Saved entries:
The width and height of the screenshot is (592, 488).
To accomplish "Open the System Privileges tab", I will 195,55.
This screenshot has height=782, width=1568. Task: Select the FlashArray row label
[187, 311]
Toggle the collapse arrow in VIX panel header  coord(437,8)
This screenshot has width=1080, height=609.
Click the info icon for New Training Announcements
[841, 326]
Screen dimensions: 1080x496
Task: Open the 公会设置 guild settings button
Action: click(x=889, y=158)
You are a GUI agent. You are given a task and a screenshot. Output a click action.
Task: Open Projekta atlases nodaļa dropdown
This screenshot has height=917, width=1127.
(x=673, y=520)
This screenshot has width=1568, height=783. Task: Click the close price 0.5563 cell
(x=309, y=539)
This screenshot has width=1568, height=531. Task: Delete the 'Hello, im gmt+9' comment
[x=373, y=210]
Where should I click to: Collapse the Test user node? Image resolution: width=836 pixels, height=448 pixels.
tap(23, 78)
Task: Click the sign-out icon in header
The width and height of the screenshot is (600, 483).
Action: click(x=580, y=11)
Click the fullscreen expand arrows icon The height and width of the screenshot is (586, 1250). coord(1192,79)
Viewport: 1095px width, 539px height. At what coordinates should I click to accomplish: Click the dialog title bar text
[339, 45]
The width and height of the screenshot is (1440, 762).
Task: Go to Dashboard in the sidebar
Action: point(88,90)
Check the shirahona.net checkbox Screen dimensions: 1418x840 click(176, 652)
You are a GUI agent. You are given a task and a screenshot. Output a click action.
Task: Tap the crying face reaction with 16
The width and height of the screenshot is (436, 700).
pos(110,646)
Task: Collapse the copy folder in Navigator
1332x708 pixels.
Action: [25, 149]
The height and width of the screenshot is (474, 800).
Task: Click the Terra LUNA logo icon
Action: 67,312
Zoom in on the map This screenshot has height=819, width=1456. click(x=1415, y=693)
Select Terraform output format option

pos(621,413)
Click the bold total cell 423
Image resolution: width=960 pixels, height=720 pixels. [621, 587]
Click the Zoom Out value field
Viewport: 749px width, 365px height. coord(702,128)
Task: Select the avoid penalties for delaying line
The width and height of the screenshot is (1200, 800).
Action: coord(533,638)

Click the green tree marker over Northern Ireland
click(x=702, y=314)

> _YOUR GOAL_
Give all the records again. Match them exactly.

> _WRITTEN REPLY_
The width and height of the screenshot is (592, 488).
To accomplish "Open the System Privileges tab", I will 195,55.
This screenshot has height=782, width=1568. Task: Select the FlashArray row label
[187, 311]
Toggle the collapse arrow in VIX panel header  coord(437,8)
This screenshot has width=1080, height=609.
Click the info icon for New Training Announcements
[841, 326]
Screen dimensions: 1080x496
Task: Open the 公会设置 guild settings button
Action: click(x=889, y=158)
You are a GUI agent. You are given a task and a screenshot. Output a click action.
Task: Open Projekta atlases nodaļa dropdown
This screenshot has height=917, width=1127.
(x=673, y=520)
This screenshot has width=1568, height=783. Task: Click the close price 0.5563 cell
(x=309, y=539)
This screenshot has width=1568, height=531. Task: Delete the 'Hello, im gmt+9' comment
[x=373, y=210]
Where should I click to: Collapse the Test user node? Image resolution: width=836 pixels, height=448 pixels.
tap(23, 78)
Task: Click the sign-out icon in header
The width and height of the screenshot is (600, 483).
Action: click(x=580, y=11)
Click the fullscreen expand arrows icon The height and width of the screenshot is (586, 1250). coord(1192,79)
Viewport: 1095px width, 539px height. At what coordinates should I click to accomplish: Click the dialog title bar text
[339, 45]
The width and height of the screenshot is (1440, 762).
Task: Go to Dashboard in the sidebar
Action: point(88,90)
Check the shirahona.net checkbox Screen dimensions: 1418x840 click(176, 652)
You are a GUI agent. You are given a task and a screenshot. Output a click action.
Task: Tap the crying face reaction with 16
The width and height of the screenshot is (436, 700).
pos(110,646)
Task: Collapse the copy folder in Navigator
1332x708 pixels.
Action: [25, 149]
The height and width of the screenshot is (474, 800).
Task: Click the Terra LUNA logo icon
Action: 67,312
Zoom in on the map This screenshot has height=819, width=1456. click(x=1415, y=693)
Select Terraform output format option

pos(621,413)
Click the bold total cell 423
Image resolution: width=960 pixels, height=720 pixels. [621, 587]
Click the Zoom Out value field
Viewport: 749px width, 365px height. coord(702,128)
Task: Select the avoid penalties for delaying line
The width and height of the screenshot is (1200, 800).
Action: coord(533,638)

Click the green tree marker over Northern Ireland
click(x=702, y=314)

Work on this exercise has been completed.